---------- Stored records ----------
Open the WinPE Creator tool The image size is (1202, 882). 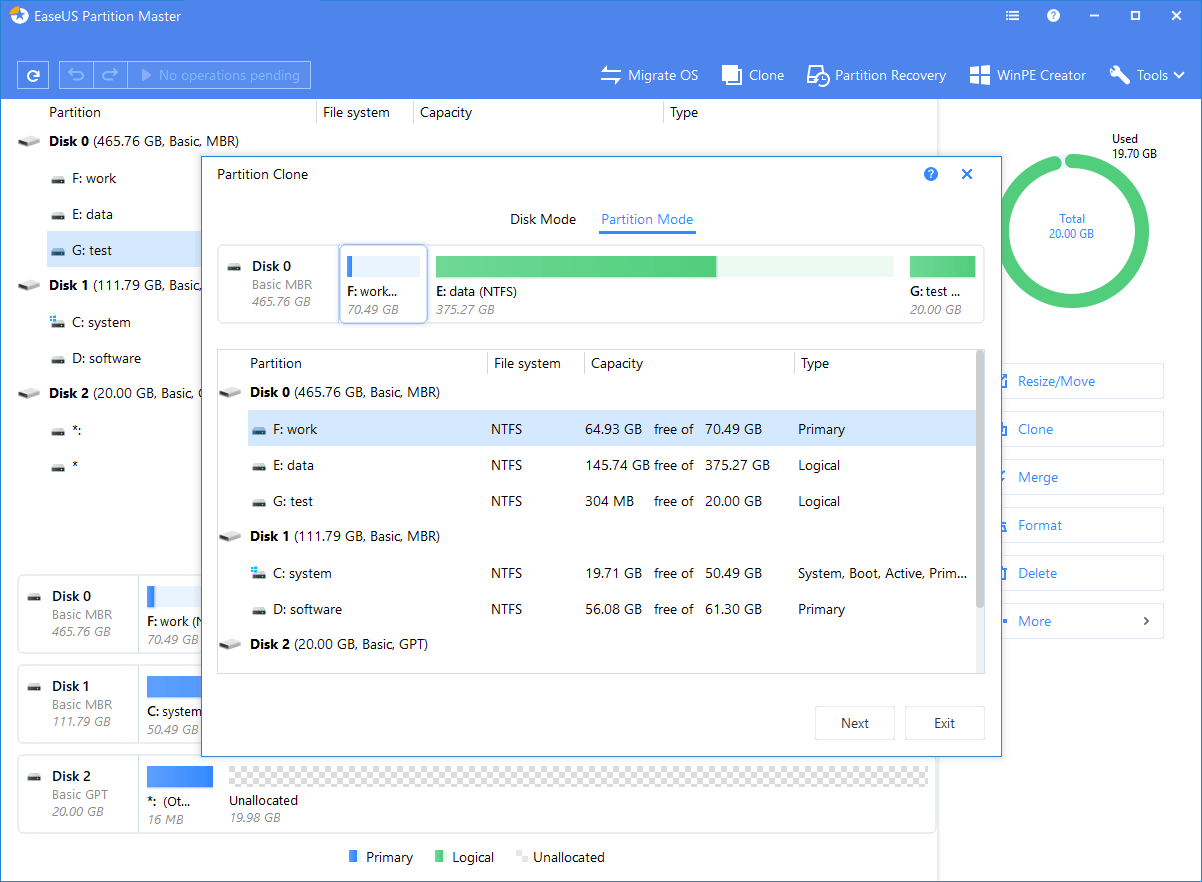(x=1027, y=74)
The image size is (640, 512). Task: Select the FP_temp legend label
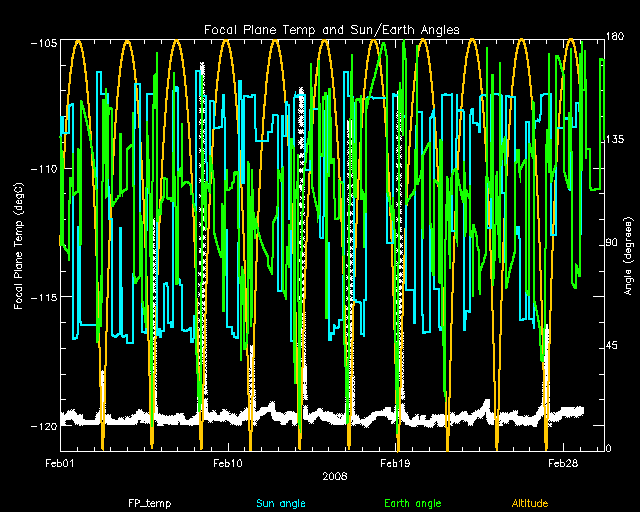147,502
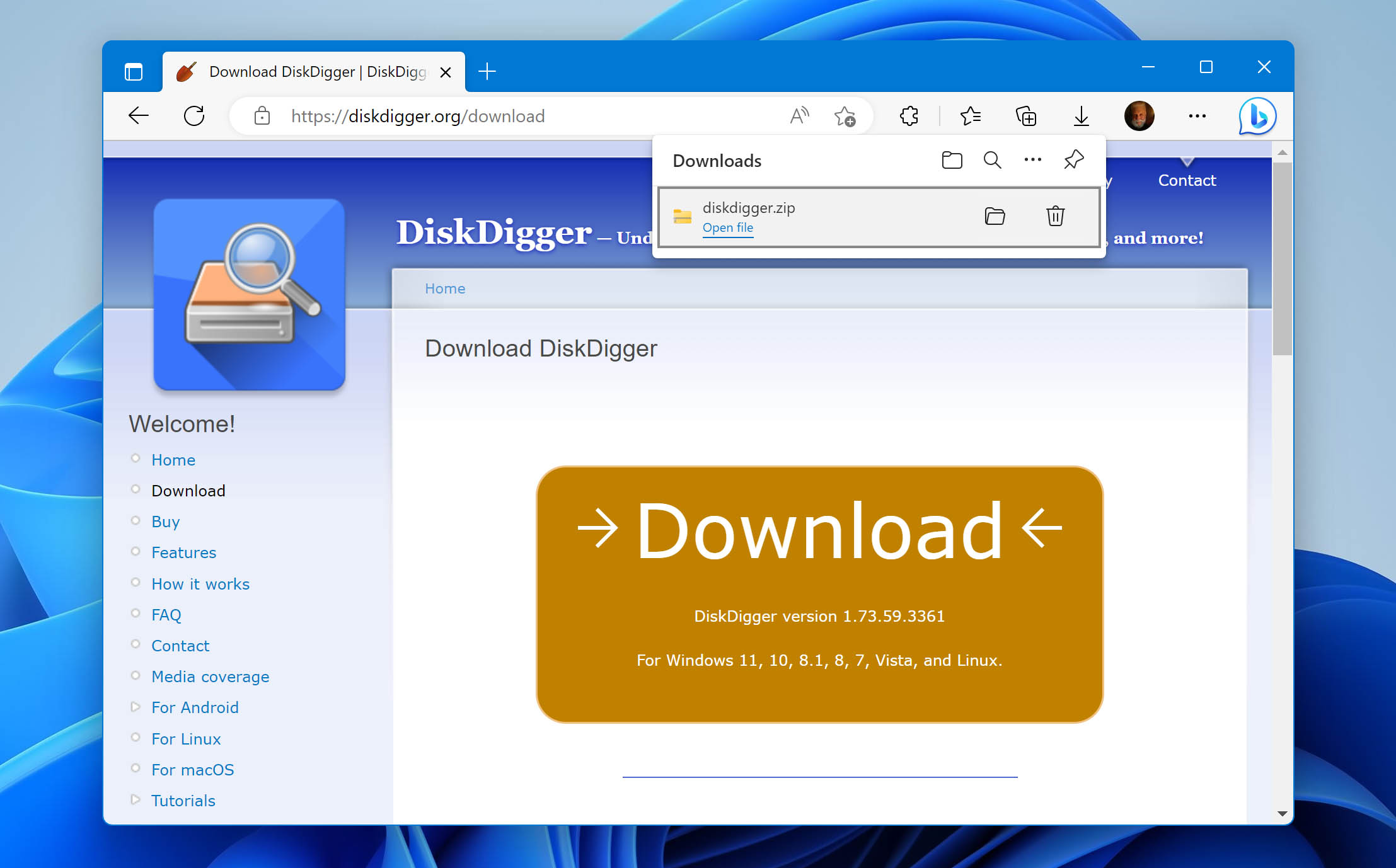Viewport: 1396px width, 868px height.
Task: Click the Bing Copilot icon
Action: tap(1257, 116)
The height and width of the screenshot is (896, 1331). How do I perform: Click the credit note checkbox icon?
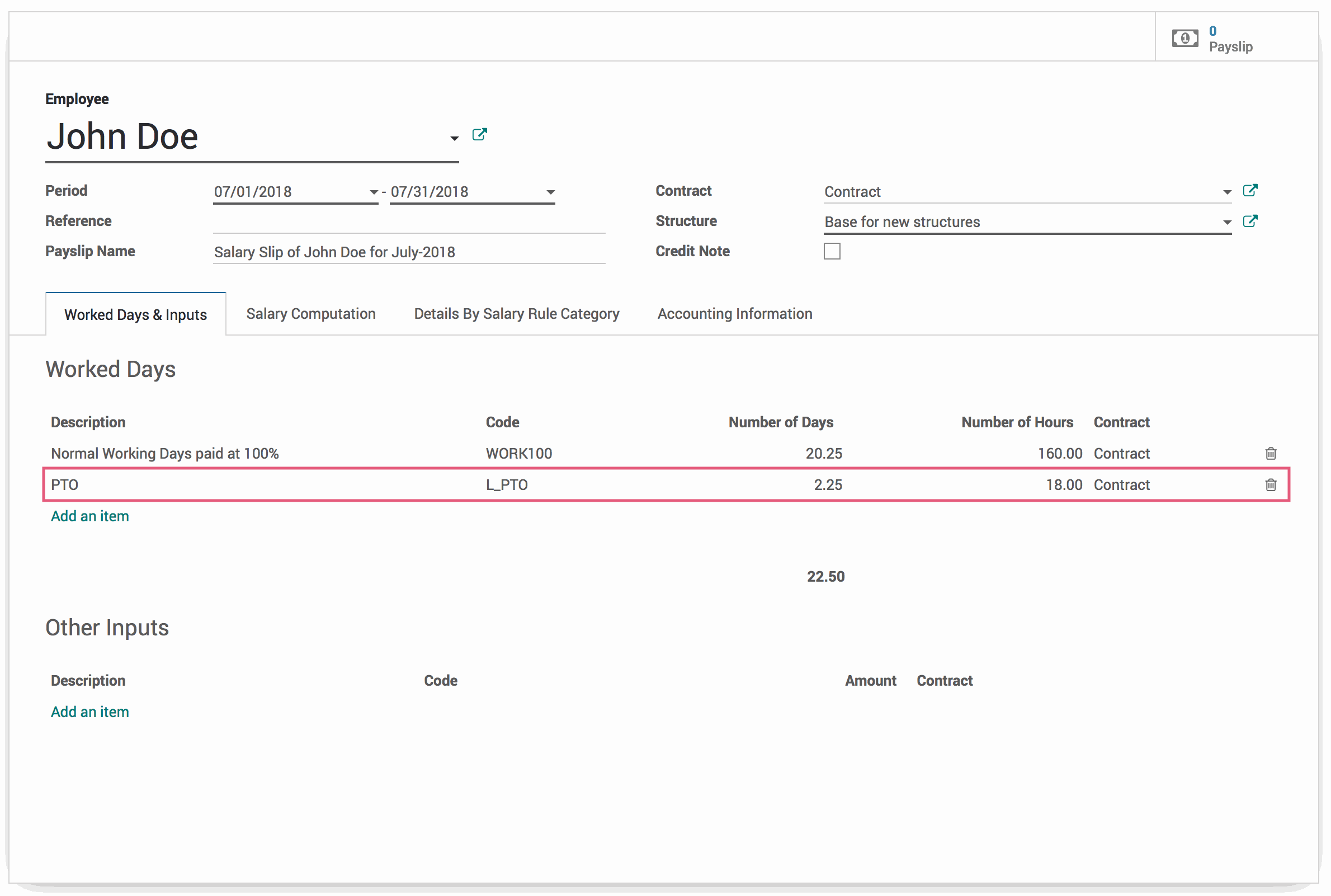pyautogui.click(x=832, y=251)
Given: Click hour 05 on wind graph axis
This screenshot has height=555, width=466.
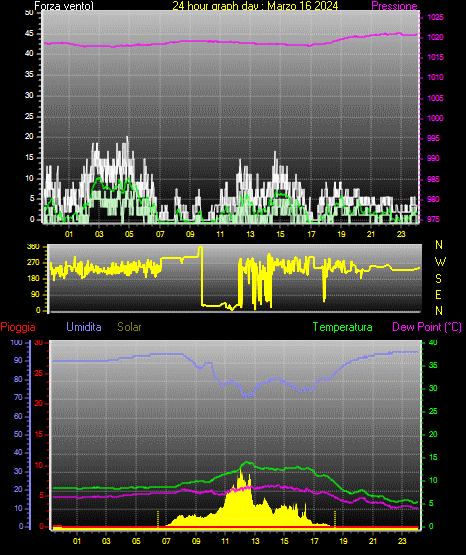Looking at the screenshot, I should [129, 234].
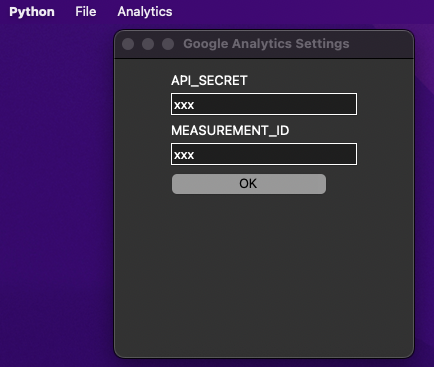The image size is (434, 367).
Task: Focus the API_SECRET input field
Action: (x=264, y=104)
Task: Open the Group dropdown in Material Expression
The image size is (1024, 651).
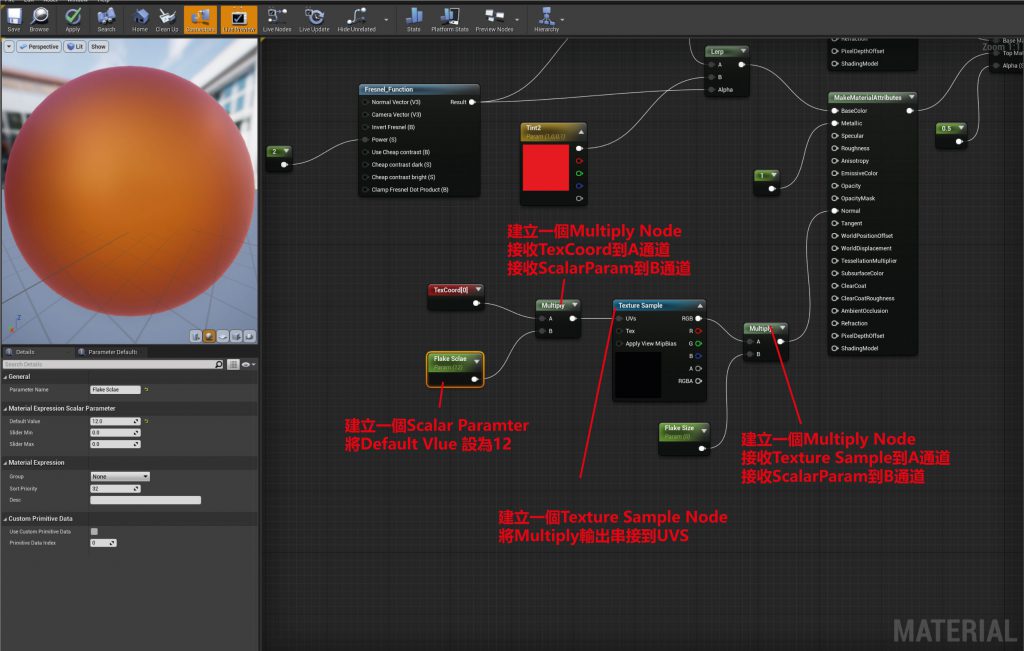Action: coord(119,476)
----------
Please convert the stretch of rows from the line containing "Given: Click hour 05 on wind graph axis" through the end of the rows into a numbered list, skipping blank lines and leaving out the pictures.

1. Given: Click hour 05 on wind graph axis
2. This screenshot has height=555, width=466.
3. Looking at the screenshot, I should [129, 234].
4. The image size is (434, 367).
5. Task: Focus the API_SECRET input field
6. Action: (x=264, y=104)
7. Task: Open the Group dropdown in Material Expression
8. The image size is (1024, 651).
9. Action: coord(119,476)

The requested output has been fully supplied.